Evet, sınıflı uygarlık tarihinin, bazı özgül koşullar gereği kahramanların oluşmasına müsaade ettiğini biliyoruz. Ama burada Mao’nun ” Biz kahramanlar tarihte çoğunlukla safdil ve gülünç bir haldeyiz... Asıl kahramanlar kitlelerdir.” analizini hatırlatmakta fayda var. Bu tarihsel tecrübe ışığındaki önerme, devrimci aydınlanmacılığa iyi bir metodolojik örnektir. Kahramanlar tarihte çoğunlukla oluşmazlar, onları bizzat halk yaratır. Ve halk bazen, kendi yaratıcı rolünü ve kolektif emeğinin sonuçlarını tek bir kişinin suretinde özdeşleştirir. Devrimci aydınlanmanın yerine, marjinal ters yüz dünyanın masalımsı tortularını koymak ve felsefi kökleri tanrısal bir inançtan beslenen ilahi bir söylem geliştirmek de denir bunlara. Bireyin kendi düşünce ve ruh dünyası ile birlikte bütün işlerin sarpa sardığı bir süreçtir bu. Onu verili dünyanın anti-tezi olmaktan alıkoyan, gerçek dünyadan bu trajik kopuştur. Artık yeni insanı ele alma ve oluşturma süreci, içinde dinozorların da olduğu yarı fantastik politik bir dünyanın olumlanmasına tabidir.
Böylelikle ilişkiler, manevi değerler ve kültür, bu diyalektiği sakatlanmış dogmatik dünyanın tortularıyla, ilahiler eşliğinde ilmik, ilmik örülür.
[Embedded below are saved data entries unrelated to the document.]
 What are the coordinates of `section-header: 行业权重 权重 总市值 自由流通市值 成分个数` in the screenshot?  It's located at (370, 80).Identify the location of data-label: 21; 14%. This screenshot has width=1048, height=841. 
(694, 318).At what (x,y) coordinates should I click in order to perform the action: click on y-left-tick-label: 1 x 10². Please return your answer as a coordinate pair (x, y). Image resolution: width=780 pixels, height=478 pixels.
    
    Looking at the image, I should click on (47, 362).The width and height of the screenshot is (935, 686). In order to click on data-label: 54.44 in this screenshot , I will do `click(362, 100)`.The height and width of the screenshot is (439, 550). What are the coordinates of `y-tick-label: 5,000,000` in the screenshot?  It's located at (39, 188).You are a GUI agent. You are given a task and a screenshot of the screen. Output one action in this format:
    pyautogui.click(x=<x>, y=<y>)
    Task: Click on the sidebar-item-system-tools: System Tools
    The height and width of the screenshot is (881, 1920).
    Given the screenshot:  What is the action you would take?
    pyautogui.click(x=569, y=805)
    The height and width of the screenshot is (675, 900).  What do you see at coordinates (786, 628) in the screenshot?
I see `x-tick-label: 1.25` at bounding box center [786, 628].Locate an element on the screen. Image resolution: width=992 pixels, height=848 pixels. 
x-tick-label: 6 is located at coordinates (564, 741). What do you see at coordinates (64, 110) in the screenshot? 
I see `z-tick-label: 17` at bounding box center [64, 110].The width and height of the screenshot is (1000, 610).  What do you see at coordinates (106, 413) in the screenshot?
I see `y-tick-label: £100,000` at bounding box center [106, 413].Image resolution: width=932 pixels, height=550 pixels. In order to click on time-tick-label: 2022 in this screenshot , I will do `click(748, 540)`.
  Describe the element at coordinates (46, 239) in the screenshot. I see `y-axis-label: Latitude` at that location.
Bu dünya içerisinde, insana doğasında olmayan müdahaleler gerçekleşir. Hiçbir kutsal söylencenin, bilimsel yasalar karşısında bir hükmü yoktur. Toplumsal karşıtlığını, toplumsal yasaların denetiminde gerçekleştiremeyen politik düşüncelerin yarının dünyasında yeri olmayacaktır. Düşüncenin madde ile olan yaklaşık göreceli değer parametrelerindeki uzaklaşma ve kopuş, sorunsal olmaktan gereksizleşmeye doğru evrilecektir.
Bütün politik kutsal mabetlerin, tarihin yasalarının devinimi karşısında çatırdamaktan kurtulamayacağı gerçeğinden hareketle, devrimci politikayı efsunlu söylencelerden ve marjinal dünyanın masalımsı tortularından kurtarmanın yolunun, canlı bir bilim olarak Marksist siyaset Metodolojisinin yeniden kavramlaştırılmasından geçmektedir. Her tür gerçekliğin güncel varlığına açıklık getiren fikirlerimizin anti tezlerinin ortaya çıkmasına sadece fırsat değil, bizzat destek de vermeliyiz.